:: Material to process

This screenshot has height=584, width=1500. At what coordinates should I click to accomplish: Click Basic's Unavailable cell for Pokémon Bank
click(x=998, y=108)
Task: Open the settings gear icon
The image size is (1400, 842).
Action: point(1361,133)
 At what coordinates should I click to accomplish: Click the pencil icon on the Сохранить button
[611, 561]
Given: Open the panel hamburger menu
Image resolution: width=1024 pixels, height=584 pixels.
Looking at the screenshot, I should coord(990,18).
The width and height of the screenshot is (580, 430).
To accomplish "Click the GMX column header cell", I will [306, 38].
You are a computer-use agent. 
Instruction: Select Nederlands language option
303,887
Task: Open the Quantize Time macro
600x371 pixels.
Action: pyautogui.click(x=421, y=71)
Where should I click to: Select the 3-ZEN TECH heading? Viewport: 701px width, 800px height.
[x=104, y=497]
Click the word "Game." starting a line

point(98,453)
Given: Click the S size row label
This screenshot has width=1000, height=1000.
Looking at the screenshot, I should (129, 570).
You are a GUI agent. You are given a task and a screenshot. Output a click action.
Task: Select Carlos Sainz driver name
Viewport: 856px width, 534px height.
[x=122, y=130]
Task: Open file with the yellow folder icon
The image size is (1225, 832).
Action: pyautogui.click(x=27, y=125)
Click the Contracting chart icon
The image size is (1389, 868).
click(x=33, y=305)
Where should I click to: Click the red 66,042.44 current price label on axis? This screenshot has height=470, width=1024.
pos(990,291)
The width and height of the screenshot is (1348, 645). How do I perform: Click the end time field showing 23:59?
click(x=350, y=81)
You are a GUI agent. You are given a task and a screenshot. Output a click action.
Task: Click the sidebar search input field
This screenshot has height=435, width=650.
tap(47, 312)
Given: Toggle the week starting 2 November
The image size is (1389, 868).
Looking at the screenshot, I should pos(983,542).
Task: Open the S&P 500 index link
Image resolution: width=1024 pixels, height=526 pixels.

::::

Please, from the material above, copy only the lines from the line with "Instruction: Select Nederlands" up to and including the line with "Task: Select Carlos Sainz driver name", exactly as written.

**Result**
Instruction: Select Nederlands language option
303,887
Task: Open the Quantize Time macro
600x371 pixels.
Action: pyautogui.click(x=421, y=71)
Where should I click to: Select the 3-ZEN TECH heading? Viewport: 701px width, 800px height.
[x=104, y=497]
Click the word "Game." starting a line

point(98,453)
Given: Click the S size row label
This screenshot has width=1000, height=1000.
Looking at the screenshot, I should (129, 570).
You are a GUI agent. You are given a task and a screenshot. Output a click action.
Task: Select Carlos Sainz driver name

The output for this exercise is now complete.